Data for this exercise:
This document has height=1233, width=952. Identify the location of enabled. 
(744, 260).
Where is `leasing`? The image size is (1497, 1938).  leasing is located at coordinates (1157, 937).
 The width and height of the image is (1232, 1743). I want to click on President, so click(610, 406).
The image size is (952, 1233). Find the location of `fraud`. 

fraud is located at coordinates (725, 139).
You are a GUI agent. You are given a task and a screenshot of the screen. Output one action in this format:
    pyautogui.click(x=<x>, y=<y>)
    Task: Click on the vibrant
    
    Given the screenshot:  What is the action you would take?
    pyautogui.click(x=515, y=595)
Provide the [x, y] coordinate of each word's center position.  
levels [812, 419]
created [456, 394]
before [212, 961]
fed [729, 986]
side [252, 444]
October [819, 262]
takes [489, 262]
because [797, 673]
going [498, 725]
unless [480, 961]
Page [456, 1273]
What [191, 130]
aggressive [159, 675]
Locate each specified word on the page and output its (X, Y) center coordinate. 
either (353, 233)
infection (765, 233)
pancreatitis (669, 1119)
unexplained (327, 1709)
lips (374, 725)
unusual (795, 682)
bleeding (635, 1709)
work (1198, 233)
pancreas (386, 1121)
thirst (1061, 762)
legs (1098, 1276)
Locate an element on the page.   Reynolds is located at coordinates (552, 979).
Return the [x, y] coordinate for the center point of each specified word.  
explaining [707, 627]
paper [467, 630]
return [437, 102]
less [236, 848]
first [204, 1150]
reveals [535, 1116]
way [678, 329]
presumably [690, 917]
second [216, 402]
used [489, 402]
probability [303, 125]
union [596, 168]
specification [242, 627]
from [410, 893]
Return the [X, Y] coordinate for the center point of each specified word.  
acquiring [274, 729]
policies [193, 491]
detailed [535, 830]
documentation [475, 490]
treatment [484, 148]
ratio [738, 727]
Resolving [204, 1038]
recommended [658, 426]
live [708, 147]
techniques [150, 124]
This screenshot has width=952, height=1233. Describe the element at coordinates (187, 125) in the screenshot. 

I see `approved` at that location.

Exercise description:
Pull out each line from the rows above that contains the word "width", copying every such line in full.

Solved exercise:
This document has height=1233, width=952. Identify the location of enabled. 
 The width and height of the image is (1232, 1743). I want to click on President, so click(610, 406).
This screenshot has width=952, height=1233. Describe the element at coordinates (187, 125) in the screenshot. 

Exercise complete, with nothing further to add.